**Task brief**.
Find the line with "Task: Tap Off value for High activity alert" in the data below, then restate it and all remaining lines exactly, adding nothing.

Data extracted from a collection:
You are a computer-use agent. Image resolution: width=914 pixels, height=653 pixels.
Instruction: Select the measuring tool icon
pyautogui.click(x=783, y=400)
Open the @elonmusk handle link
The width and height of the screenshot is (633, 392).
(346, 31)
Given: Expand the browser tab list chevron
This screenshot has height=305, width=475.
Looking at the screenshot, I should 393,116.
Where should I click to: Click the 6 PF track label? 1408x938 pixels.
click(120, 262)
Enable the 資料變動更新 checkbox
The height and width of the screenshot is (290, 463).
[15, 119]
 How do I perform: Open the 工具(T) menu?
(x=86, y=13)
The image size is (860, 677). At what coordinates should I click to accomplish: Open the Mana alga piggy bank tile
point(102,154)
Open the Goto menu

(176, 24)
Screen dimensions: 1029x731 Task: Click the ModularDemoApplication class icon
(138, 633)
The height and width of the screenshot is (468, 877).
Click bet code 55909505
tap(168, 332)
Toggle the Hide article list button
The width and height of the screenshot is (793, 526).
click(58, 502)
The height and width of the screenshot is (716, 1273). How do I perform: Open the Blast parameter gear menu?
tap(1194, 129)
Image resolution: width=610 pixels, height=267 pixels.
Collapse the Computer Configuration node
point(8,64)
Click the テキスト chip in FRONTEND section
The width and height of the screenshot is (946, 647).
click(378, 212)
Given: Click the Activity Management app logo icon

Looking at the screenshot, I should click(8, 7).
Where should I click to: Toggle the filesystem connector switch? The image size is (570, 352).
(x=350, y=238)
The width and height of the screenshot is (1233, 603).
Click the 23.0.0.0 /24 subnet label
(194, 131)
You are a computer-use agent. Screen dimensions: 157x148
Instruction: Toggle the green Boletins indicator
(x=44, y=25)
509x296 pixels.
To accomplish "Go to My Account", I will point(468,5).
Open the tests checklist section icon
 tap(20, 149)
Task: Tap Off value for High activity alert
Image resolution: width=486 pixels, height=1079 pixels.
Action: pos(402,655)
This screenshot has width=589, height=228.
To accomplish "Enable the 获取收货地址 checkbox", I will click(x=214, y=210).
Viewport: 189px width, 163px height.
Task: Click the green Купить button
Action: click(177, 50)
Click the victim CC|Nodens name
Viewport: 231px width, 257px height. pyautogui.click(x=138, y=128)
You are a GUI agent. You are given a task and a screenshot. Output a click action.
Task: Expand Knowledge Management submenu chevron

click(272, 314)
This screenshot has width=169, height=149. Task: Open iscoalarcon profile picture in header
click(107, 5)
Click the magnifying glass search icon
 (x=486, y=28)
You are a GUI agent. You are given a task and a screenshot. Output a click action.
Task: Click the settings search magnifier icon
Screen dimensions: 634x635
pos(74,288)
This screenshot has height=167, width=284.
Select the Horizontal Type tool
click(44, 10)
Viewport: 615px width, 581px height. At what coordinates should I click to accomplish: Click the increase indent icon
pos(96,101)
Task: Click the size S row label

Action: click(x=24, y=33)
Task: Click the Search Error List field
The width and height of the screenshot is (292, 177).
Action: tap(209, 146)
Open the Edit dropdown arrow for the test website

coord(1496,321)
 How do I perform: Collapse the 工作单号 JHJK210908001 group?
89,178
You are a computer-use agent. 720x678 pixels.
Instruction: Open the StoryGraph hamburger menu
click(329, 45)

**Task result**.
Task: Tap Off value for High activity alert
Image resolution: width=486 pixels, height=1079 pixels.
Action: pos(402,655)
This screenshot has width=589, height=228.
To accomplish "Enable the 获取收货地址 checkbox", I will click(x=214, y=210).
Viewport: 189px width, 163px height.
Task: Click the green Купить button
Action: click(177, 50)
Click the victim CC|Nodens name
Viewport: 231px width, 257px height. pyautogui.click(x=138, y=128)
You are a GUI agent. You are given a task and a screenshot. Output a click action.
Task: Expand Knowledge Management submenu chevron

click(272, 314)
This screenshot has width=169, height=149. Task: Open iscoalarcon profile picture in header
click(107, 5)
Click the magnifying glass search icon
 (x=486, y=28)
You are a GUI agent. You are given a task and a screenshot. Output a click action.
Task: Click the settings search magnifier icon
Screen dimensions: 634x635
pos(74,288)
This screenshot has height=167, width=284.
Select the Horizontal Type tool
click(44, 10)
Viewport: 615px width, 581px height. At what coordinates should I click to accomplish: Click the increase indent icon
pos(96,101)
Task: Click the size S row label

Action: click(x=24, y=33)
Task: Click the Search Error List field
The width and height of the screenshot is (292, 177).
Action: tap(209, 146)
Open the Edit dropdown arrow for the test website

coord(1496,321)
 How do I perform: Collapse the 工作单号 JHJK210908001 group?
89,178
You are a computer-use agent. 720x678 pixels.
Instruction: Open the StoryGraph hamburger menu
click(329, 45)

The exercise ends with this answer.